- [EXERCISE DIRECTIONS] The answer must be a single number: how many lines in the records below contain the word "Basic".

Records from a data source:
----------
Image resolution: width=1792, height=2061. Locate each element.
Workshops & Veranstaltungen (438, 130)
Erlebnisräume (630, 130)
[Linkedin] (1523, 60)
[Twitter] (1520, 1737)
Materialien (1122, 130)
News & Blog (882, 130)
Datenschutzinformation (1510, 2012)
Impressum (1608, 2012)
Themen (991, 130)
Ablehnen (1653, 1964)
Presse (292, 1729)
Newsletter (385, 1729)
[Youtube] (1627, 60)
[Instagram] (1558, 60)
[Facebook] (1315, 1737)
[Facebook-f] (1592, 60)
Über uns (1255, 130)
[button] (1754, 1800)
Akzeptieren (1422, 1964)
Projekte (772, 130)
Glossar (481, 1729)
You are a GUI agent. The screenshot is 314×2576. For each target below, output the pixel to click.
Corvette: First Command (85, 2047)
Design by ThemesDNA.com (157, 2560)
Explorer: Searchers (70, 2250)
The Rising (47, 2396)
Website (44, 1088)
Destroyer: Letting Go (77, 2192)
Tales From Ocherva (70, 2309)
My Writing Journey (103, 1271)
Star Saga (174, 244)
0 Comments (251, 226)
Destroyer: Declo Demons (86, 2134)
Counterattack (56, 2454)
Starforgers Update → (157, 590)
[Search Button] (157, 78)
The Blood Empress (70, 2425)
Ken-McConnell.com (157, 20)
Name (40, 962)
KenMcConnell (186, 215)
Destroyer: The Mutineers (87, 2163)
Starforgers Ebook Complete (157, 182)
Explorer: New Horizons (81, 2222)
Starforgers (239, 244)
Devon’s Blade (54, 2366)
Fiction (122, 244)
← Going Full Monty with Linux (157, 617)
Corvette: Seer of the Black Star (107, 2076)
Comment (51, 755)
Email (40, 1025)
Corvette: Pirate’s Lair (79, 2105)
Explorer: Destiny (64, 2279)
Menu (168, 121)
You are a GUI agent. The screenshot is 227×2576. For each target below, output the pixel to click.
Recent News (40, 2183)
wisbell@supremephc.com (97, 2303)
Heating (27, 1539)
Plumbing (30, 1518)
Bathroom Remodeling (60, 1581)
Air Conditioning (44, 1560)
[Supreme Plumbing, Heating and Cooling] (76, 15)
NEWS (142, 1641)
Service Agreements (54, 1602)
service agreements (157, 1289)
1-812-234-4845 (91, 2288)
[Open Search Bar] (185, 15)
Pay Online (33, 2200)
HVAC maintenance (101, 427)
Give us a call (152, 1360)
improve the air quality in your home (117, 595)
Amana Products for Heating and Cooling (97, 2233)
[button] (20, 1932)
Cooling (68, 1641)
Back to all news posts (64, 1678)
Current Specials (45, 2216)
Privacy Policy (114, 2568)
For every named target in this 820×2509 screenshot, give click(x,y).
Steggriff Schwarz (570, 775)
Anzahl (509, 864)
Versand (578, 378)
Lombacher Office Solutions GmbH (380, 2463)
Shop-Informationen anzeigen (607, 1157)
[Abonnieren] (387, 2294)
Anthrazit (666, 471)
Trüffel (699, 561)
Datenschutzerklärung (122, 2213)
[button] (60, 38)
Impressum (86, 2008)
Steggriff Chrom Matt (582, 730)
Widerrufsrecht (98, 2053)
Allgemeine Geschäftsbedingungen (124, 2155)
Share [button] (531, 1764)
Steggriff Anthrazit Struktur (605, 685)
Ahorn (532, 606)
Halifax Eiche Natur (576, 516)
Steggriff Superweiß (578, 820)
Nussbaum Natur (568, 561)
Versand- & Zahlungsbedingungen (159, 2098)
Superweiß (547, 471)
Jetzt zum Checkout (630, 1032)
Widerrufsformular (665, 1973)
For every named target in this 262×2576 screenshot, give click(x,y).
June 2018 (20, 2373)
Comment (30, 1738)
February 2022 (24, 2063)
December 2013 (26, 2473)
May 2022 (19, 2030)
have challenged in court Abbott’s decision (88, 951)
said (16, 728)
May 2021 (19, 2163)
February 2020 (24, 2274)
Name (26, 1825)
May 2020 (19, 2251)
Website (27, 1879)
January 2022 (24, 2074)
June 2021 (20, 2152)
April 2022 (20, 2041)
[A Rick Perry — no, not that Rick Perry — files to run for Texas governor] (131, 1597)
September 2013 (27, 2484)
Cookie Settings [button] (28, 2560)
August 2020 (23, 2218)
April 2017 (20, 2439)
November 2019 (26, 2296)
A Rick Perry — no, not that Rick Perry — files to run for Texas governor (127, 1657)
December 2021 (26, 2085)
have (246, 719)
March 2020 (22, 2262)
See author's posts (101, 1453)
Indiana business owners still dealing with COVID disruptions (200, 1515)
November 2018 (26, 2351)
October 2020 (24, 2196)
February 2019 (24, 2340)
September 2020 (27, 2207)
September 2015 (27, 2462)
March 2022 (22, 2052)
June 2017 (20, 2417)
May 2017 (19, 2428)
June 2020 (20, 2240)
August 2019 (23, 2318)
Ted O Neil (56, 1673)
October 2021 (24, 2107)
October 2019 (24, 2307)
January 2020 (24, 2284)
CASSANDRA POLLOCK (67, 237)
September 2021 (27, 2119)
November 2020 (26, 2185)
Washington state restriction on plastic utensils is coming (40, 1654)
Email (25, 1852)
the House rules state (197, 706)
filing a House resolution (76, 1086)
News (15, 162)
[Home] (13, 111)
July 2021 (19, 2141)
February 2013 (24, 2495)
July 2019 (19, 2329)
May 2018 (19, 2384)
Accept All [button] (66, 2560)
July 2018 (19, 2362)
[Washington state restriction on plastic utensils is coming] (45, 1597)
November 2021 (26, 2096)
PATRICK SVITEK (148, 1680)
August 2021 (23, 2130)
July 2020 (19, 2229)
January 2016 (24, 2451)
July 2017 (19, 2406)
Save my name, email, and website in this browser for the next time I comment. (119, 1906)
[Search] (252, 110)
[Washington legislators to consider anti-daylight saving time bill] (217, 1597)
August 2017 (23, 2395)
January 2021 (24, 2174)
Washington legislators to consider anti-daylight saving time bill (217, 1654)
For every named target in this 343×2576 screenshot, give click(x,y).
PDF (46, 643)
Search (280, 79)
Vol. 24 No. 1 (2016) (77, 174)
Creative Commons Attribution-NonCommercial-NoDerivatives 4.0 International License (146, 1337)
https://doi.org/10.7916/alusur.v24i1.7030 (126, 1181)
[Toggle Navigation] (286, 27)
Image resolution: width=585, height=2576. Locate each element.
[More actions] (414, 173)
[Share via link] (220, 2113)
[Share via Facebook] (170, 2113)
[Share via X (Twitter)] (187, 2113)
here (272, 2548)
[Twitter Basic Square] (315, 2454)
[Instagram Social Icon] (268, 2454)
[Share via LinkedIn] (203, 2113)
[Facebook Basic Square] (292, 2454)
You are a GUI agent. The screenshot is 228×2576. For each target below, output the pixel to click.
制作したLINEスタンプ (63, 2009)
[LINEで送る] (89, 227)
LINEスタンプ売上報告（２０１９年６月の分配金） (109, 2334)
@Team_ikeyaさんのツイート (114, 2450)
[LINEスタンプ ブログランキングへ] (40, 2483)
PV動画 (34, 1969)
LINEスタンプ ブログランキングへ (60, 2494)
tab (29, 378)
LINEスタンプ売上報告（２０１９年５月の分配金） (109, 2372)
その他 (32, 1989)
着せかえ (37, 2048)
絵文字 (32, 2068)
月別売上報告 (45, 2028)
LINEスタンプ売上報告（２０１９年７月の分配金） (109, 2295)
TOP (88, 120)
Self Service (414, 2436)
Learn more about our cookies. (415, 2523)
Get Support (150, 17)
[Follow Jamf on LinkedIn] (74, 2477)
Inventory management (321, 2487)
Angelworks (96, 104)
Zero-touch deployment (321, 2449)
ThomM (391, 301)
----------
- [RESPONSE TO THE TASK] 2